A new Cold War is being fought on the ground, trying to contain Covid infections. And it is being fought in the most powerful boardrooms as corporations attempt to relocate supply chains out of the communist sphere. Australia, Canada, New Zealand, the UK and US are collecting and sharing intelligence on Communist China under the 5 Eyes policy. Discussion is underway to invite Japan to join the group. When the process of de-coupling from trade with Communist regimes completes, the trade imbalance with China will likely correct, removing from Beijing its vast accumulations of foreign capital.

Even so, China’s communist system is likely to limp along as long as the vested interests of the moneyed few keep the money presses turning.
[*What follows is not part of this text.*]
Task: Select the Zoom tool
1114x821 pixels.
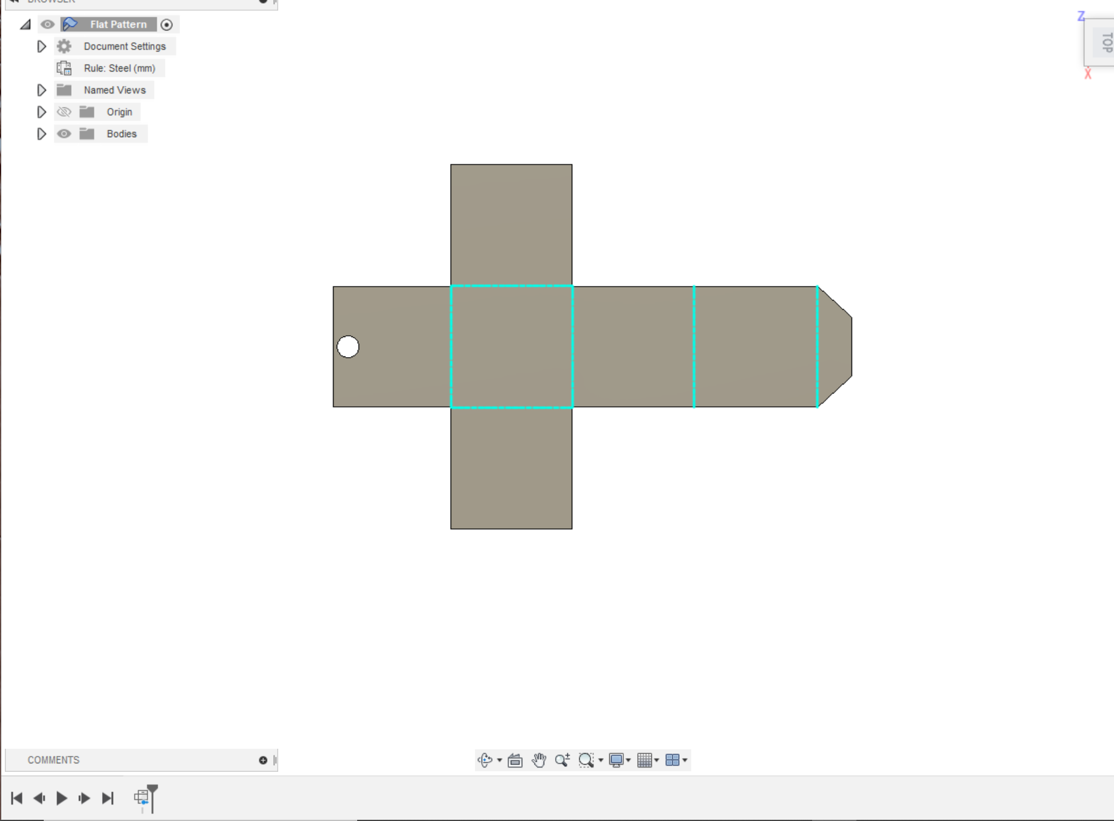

However, Xi’s Road-and-Belt initiative is reported running into problems over capital flows. As the trade taps dry up, this trend is likely to deepen. Belt-and-Road nations are in the Middle East and Africa. Oil does not hold the strategic imperative it once did, so making inroads into the Middle East comes at a discounted advantage.

And there is deep distrust for China in India. The Indian subcontinent stands poised to make the most of a western reversal with Communism and China.

Keep in mind that Russian communism imploded like a gas can as the Cold War was ramped up during the three Reagan-H.W. Bush administrations.

The mafia that is now in control of what remains of the USSR looks a lot like China.

That is the BIG problem in China.

2 thoughts on “Housing Crisis in China”

  1. Just read your piece, housing crisis in china. At first i wondered why you were venturing into this fraught territory of global economics and politics. Pretty far from, znd unrelated to, loczl urban design concerns.

    But as t read on, i started to see your points. Congrats.

    Adam

  2. Thanks, Adam! I’ve been interested in China for a long time. On occasion, lecturing to visiting groups at local universities, etc.

    However, the thrust of the piece is to connect the idea of building mega-cities and land price inflation. If it happens in a communist as well as a democratic system, then there is food for thought.

    Canada and China would be better off building more, new, small cities, the just keep pumping up the density in the old ones.